Published by Walden Pond Press
Summary: 11-year-old twins Jezebel and Jay have recently lost their grandmother, a woman well-known in their South Carolina island community for her rootwork, the use of potions and herbs for healing and magic. It’s 1963, and the civil rights movement is just starting to reach the island, personified by a concerned new sheriff, but other law officers, particularly Deputy Collins, still terrorize the Black population. Jay’s not much of a student, but has plenty of friends, while Jezebel has skipped the fifth grade and is struggling with a pack of mean girls in the sixth.

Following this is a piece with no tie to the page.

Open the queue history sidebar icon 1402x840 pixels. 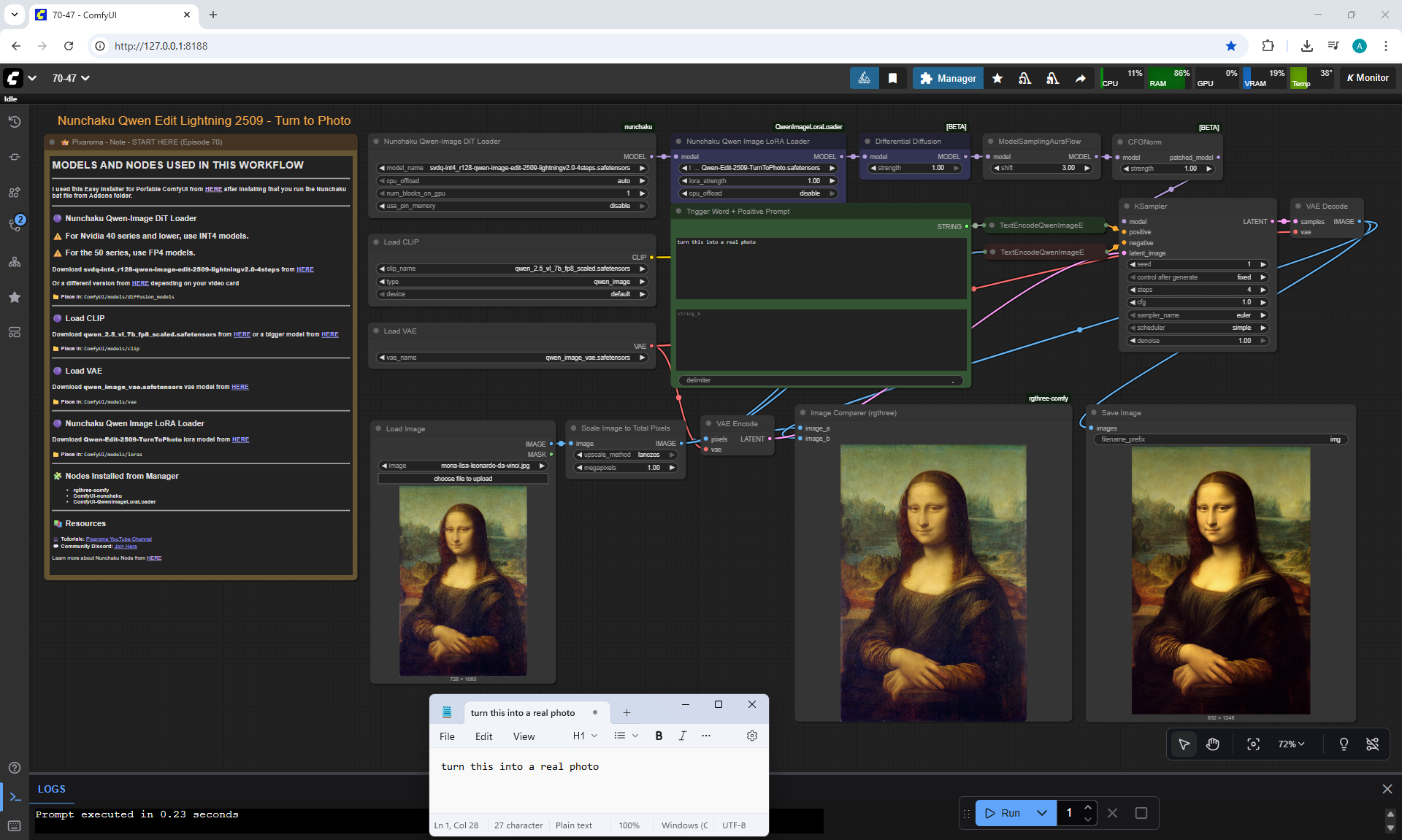(x=15, y=122)
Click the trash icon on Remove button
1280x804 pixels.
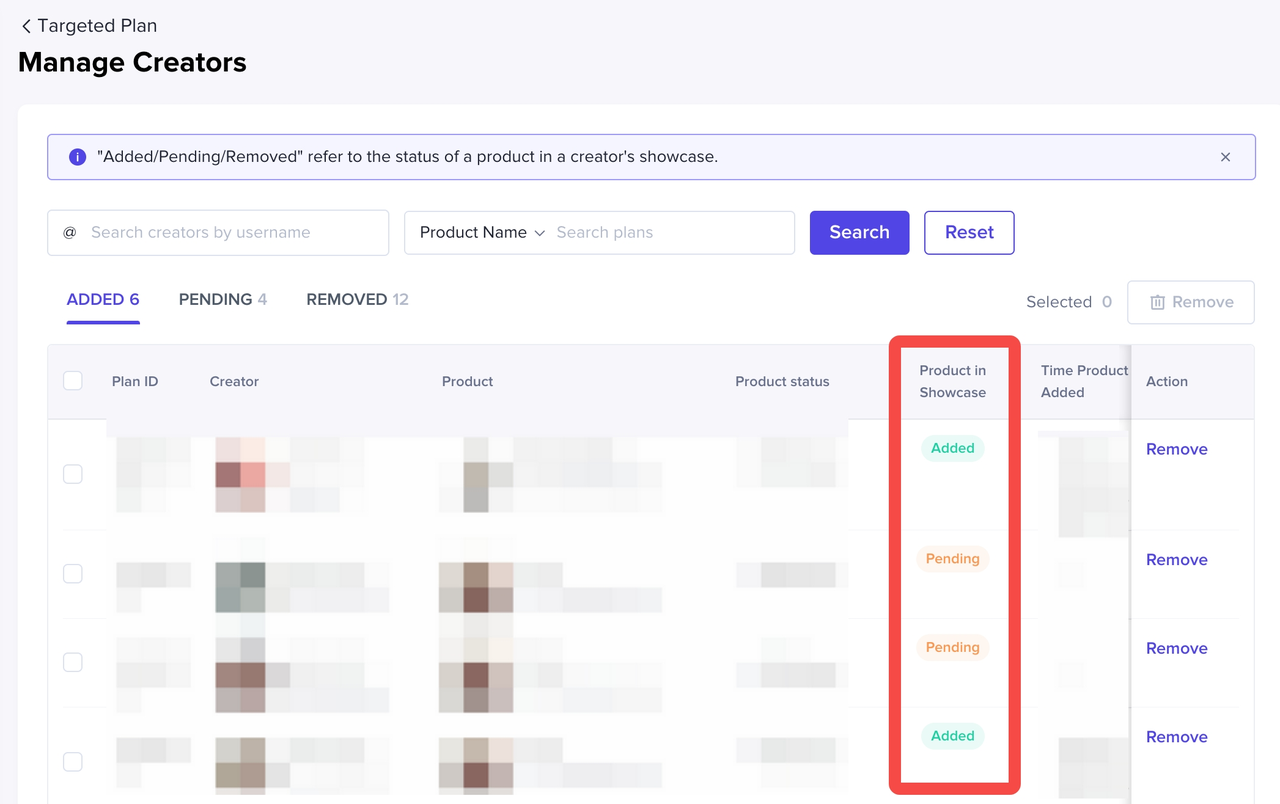[x=1157, y=302]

A new girl named Susie is a fellow outsider, and, although she seems a little odd, Jez welcomes her friendship. When the twins’ uncle Doc starts teaching them rootwork, Jez discovers magical powers that no one in her family has suspected she possessed. The family needs every bit of knowledge and magic they can muster as threats start to come at them from both the material and the spiritual worlds. 352 pages; grade 4-7.
Pros: Is it horror, historical fiction, realistic fiction, or fantasy? This powerful novel encompasses all those genres and will surely be considered for both Newbery and Coretta Scott King recognition. As mentioned below, it’s taken me awhile to get around to reading this, and I’m glad I didn’t miss it, as it’s one of the best novels I’ve read in 2021.
Cons: The dark cover didn’t really grab me, and although this book came out in January, it’s taken until now (and it’s place on several Newbery prediction lists) to get me to read it.